_Written exercise_: Update the records below by replacing every "radar chart" with "spider chart" and leaving everything else unchanged. Leave the pictures out of your answer.

((

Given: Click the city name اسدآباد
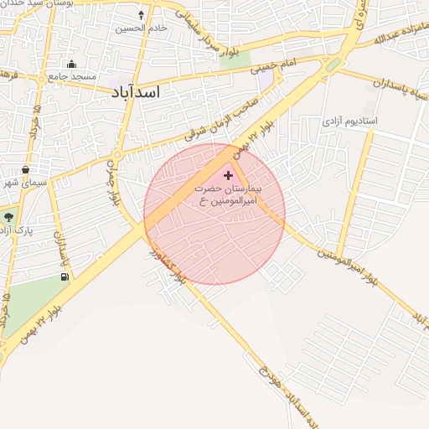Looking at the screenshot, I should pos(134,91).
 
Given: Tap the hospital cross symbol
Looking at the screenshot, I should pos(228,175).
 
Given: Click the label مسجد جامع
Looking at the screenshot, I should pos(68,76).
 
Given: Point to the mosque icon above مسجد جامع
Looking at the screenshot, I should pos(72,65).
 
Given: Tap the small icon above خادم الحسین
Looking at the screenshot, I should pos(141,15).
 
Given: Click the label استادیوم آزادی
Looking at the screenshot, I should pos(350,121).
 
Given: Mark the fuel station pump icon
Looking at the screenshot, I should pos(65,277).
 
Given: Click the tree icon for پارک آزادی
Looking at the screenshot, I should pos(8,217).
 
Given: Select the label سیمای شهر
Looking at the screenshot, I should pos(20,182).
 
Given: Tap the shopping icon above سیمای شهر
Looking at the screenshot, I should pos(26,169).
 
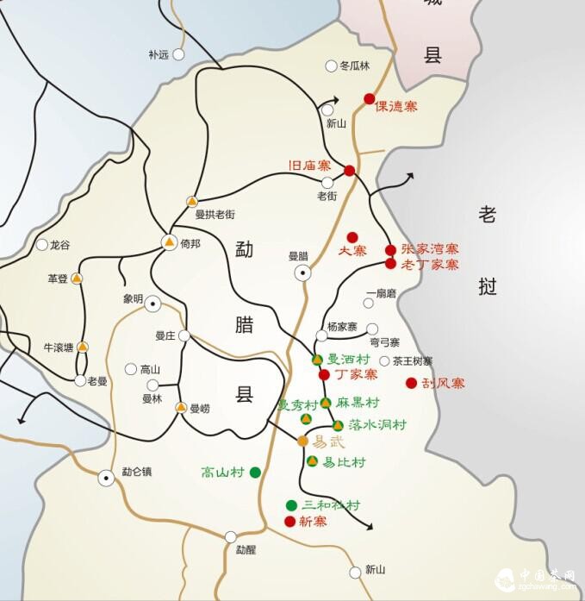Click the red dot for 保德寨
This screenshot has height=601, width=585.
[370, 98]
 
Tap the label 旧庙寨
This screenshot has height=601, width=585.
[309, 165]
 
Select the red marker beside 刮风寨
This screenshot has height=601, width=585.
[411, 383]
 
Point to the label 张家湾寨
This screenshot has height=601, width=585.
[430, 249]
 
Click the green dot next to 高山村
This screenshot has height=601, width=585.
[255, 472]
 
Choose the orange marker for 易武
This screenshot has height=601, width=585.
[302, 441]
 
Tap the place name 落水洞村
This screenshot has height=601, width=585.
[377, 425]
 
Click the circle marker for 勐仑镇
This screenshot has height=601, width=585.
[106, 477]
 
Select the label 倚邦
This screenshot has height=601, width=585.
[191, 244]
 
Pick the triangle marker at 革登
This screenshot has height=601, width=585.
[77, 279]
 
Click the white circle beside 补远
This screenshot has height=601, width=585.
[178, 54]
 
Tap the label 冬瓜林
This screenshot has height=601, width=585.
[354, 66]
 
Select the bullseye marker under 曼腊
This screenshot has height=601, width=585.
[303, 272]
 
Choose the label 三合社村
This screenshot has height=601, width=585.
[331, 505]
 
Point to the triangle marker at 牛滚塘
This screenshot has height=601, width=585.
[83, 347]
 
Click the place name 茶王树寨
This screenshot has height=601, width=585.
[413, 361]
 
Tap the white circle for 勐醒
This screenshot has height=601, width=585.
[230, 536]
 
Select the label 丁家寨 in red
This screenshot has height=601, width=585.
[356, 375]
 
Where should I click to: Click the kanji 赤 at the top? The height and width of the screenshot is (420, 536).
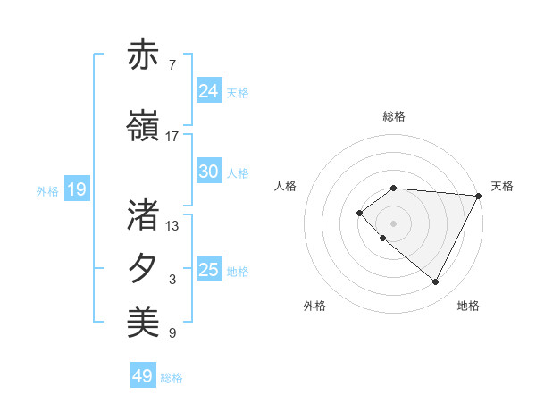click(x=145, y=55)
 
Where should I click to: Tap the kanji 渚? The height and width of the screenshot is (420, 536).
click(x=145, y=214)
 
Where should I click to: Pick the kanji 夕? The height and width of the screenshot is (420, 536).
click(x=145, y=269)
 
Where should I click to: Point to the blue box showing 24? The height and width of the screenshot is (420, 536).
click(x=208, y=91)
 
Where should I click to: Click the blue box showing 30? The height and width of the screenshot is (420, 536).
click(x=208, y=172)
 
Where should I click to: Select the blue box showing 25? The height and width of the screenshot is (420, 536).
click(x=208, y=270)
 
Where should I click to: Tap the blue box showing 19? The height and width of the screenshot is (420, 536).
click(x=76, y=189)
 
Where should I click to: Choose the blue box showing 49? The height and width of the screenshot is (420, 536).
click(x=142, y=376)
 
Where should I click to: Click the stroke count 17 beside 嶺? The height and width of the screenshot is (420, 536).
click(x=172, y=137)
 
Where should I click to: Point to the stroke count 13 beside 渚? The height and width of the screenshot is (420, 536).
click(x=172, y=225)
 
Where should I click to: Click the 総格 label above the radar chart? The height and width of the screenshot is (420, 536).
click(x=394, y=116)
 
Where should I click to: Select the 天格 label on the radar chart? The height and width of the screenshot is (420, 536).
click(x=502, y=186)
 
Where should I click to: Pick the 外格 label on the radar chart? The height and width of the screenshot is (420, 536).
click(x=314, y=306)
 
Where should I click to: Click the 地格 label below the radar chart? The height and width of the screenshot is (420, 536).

))

_Result for this exercise_:
Given: Click the city name اسدآباد
Looking at the screenshot, I should pos(134,91).
 
Given: Tap the hospital cross symbol
Looking at the screenshot, I should pos(228,175).
 
Given: Click the label مسجد جامع
Looking at the screenshot, I should pos(68,76).
 
Given: Point to the mosque icon above مسجد جامع
Looking at the screenshot, I should pos(72,65).
 
Given: Tap the small icon above خادم الحسین
Looking at the screenshot, I should pos(141,15).
 
Given: Click the label استادیوم آزادی
Looking at the screenshot, I should pos(350,121).
 
Given: Mark the fuel station pump icon
Looking at the screenshot, I should pos(65,277).
 
Given: Click the tree icon for پارک آزادی
Looking at the screenshot, I should pos(8,217).
 
Given: Select the label سیمای شهر
Looking at the screenshot, I should pos(20,182).
 
Given: Tap the shopping icon above سیمای شهر
Looking at the screenshot, I should pos(26,169).
 
Click the red dot for 保德寨
This screenshot has height=601, width=585.
[370, 98]
 
Tap the label 旧庙寨
This screenshot has height=601, width=585.
[309, 165]
 
Select the red marker beside 刮风寨
This screenshot has height=601, width=585.
[411, 383]
 
Point to the label 张家湾寨
This screenshot has height=601, width=585.
[430, 249]
 
Click the green dot next to 高山村
This screenshot has height=601, width=585.
[255, 472]
 
Choose the orange marker for 易武
This screenshot has height=601, width=585.
[302, 441]
 
Tap the place name 落水洞村
This screenshot has height=601, width=585.
[377, 425]
 
Click the circle marker for 勐仑镇
This screenshot has height=601, width=585.
[106, 477]
 
Select the label 倚邦
This screenshot has height=601, width=585.
[191, 244]
 
Pick the triangle marker at 革登
This screenshot has height=601, width=585.
[77, 279]
 
Click the white circle beside 补远
This screenshot has height=601, width=585.
[178, 54]
 
Tap the label 冬瓜林
This screenshot has height=601, width=585.
[354, 66]
 
Select the bullseye marker under 曼腊
This screenshot has height=601, width=585.
[303, 272]
 
Choose the label 三合社村
This screenshot has height=601, width=585.
[331, 505]
 
Point to the triangle marker at 牛滚塘
This screenshot has height=601, width=585.
[83, 347]
 
Click the place name 茶王树寨
This screenshot has height=601, width=585.
[413, 361]
 
Tap the white circle for 勐醒
This screenshot has height=601, width=585.
[230, 536]
 
Select the label 丁家寨 in red
This screenshot has height=601, width=585.
[356, 375]
 
Where should I click to: Click the kanji 赤 at the top? The height and width of the screenshot is (420, 536).
click(x=145, y=55)
 
Where should I click to: Tap the kanji 渚? The height and width of the screenshot is (420, 536).
click(x=145, y=214)
 
Where should I click to: Pick the kanji 夕? The height and width of the screenshot is (420, 536).
click(x=145, y=269)
 
Where should I click to: Point to the blue box showing 24? The height and width of the screenshot is (420, 536).
click(x=208, y=91)
 
Where should I click to: Click the blue box showing 30? The height and width of the screenshot is (420, 536).
click(x=208, y=172)
 
Where should I click to: Select the blue box showing 25? The height and width of the screenshot is (420, 536).
click(x=208, y=270)
 
Where should I click to: Tap the blue box showing 19? The height and width of the screenshot is (420, 536).
click(x=76, y=189)
 
Where should I click to: Choose the blue box showing 49? The height and width of the screenshot is (420, 536).
click(x=142, y=376)
 
Where should I click to: Click the stroke count 17 beside 嶺? The height and width of the screenshot is (420, 536).
click(x=172, y=137)
 
Where should I click to: Point to the stroke count 13 beside 渚? The height and width of the screenshot is (420, 536).
click(x=172, y=225)
 
Where should I click to: Click the 総格 label above the spider chart? The height and width of the screenshot is (420, 536).
click(x=394, y=116)
 
Where should I click to: Select the 天格 label on the spider chart? The height and width of the screenshot is (420, 536).
click(x=502, y=186)
 
Where should I click to: Pick the 外格 label on the spider chart? The height and width of the screenshot is (420, 536).
click(x=314, y=306)
 
Where should I click to: Click the 地格 label below the spider chart? The height and width of the screenshot is (420, 536).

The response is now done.